Each TPC is expected to contain 2 SMs, each with 128 FP32 cores. This structure leads to a theoretical core count of 24,576 (192 SMs) for a fully enabled GB202 die. However, manufacturing efficiencies may necessitate disabling some SMs, reducing the expected core count to 24,046 or less. The RTX 5090's memory bandwidth is projected to be 1,536 GB/s, a considerable increase from the 1,008 GB/s of the RTX 4090. This improvement represents a 50% enhancement in memory throughput and approximately a 60% increase in shader density. The overall performance uplift is anticipated to be up to 2x or more compared to its predecessor.
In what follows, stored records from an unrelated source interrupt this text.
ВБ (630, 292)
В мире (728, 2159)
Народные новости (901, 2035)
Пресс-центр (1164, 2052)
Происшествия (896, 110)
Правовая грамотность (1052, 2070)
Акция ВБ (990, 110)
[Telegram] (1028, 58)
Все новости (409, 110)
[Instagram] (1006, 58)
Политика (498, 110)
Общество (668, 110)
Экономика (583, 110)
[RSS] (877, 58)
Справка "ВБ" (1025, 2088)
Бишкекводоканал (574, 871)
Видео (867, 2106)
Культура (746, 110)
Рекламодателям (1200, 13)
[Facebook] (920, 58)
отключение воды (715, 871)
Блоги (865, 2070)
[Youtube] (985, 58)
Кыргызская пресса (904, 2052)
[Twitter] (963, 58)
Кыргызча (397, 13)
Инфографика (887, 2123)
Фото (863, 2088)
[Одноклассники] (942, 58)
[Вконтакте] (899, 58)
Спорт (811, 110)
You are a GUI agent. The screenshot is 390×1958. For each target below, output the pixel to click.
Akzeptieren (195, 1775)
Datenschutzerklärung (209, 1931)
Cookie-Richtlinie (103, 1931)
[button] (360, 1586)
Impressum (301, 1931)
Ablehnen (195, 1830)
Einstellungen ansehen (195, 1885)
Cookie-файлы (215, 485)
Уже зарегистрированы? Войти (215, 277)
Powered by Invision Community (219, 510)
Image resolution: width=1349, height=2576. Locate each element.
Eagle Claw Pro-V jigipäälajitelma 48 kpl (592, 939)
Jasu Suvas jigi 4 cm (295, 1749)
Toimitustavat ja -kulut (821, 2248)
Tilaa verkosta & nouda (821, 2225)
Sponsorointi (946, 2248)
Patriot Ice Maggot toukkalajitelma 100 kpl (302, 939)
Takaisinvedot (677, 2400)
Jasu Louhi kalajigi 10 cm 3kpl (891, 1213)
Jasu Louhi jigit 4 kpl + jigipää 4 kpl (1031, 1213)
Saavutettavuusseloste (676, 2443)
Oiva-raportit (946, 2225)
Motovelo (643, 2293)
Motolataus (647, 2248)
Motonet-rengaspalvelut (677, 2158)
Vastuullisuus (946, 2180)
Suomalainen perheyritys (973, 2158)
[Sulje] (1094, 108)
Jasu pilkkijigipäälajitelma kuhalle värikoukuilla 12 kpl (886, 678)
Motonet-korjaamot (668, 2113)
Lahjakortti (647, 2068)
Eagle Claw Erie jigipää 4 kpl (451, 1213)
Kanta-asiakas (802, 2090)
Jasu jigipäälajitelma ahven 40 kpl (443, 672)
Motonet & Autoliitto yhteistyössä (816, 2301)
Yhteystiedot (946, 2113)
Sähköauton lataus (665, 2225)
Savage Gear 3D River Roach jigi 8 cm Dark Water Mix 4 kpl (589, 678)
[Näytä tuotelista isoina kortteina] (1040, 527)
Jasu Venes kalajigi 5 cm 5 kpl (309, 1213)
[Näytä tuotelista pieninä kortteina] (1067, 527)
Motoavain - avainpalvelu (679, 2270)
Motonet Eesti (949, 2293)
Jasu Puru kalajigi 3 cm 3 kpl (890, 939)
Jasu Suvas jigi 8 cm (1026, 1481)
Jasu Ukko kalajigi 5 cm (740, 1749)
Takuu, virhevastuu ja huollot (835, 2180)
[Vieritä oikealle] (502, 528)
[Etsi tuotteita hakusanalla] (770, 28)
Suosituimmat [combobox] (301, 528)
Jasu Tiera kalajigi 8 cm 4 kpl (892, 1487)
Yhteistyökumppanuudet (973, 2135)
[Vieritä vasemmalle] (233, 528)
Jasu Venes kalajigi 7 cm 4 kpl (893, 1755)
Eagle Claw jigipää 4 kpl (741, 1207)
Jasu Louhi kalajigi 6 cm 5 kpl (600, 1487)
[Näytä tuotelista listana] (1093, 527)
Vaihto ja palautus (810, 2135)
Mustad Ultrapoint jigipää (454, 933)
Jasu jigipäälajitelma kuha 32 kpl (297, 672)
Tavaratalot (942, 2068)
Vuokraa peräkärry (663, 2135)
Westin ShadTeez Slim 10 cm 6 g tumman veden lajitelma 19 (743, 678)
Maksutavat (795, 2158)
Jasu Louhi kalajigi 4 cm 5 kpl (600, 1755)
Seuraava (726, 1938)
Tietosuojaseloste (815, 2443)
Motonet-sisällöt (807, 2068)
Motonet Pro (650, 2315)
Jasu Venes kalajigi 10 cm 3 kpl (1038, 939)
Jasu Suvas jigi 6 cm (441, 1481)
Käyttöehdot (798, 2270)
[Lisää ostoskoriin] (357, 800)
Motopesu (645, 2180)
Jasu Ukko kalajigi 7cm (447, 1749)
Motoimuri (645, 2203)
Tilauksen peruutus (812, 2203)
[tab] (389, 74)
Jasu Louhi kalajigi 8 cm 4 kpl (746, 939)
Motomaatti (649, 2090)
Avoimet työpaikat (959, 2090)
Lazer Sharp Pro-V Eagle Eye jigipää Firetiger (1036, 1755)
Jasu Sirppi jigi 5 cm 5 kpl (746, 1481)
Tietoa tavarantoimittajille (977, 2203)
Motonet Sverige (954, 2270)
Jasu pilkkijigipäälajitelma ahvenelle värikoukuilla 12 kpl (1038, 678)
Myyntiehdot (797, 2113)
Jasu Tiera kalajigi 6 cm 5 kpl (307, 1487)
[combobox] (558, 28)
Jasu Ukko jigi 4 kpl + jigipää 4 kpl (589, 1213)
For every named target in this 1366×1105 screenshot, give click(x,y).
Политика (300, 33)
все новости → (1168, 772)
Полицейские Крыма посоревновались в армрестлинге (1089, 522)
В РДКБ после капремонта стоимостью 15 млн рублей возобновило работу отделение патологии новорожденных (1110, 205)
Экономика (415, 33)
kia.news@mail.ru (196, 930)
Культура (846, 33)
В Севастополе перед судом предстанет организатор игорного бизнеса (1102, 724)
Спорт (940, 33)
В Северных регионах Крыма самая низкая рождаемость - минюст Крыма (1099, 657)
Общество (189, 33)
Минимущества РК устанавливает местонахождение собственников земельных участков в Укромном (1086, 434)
For comparison, here are the specifications of various NVIDIA graphics cards:
- GeForce RTX 5090: Specifications as discussed above
- GeForce RTX 4080: 16 GB GDDR6X, 256-bit bus, 736 GB/s bandwidth
- GeForce RTX 4070 Ti: 12 GB GDDR6X, 192-bit bus, 504 GB/s bandwidth
- GeForce RTX 4070: 12 GB GDDR6X, 192-bit bus, 504 GB/s bandwidth
- GeForce RTX 4060 Ti: 8-16 GB GDDR6, 128-bit bus, 288 GB/s bandwidth
- GeForce RTX 4060: 8 GB GDDR6, 128-bit bus, 272 GB/s bandwidth
Additionally, the speculated RTX 5080, with a 192-bit bus and 32Gbps GDDR7 memory, is expected to offer 768GB/s bandwidth, a modest improvement over the RTX 4080's 717GB/s. The larger L2 cache buffers in NVIDIA's Ada architecture contribute to improved on-die hit rates, which are instrumental in enhancing overall GPU performance.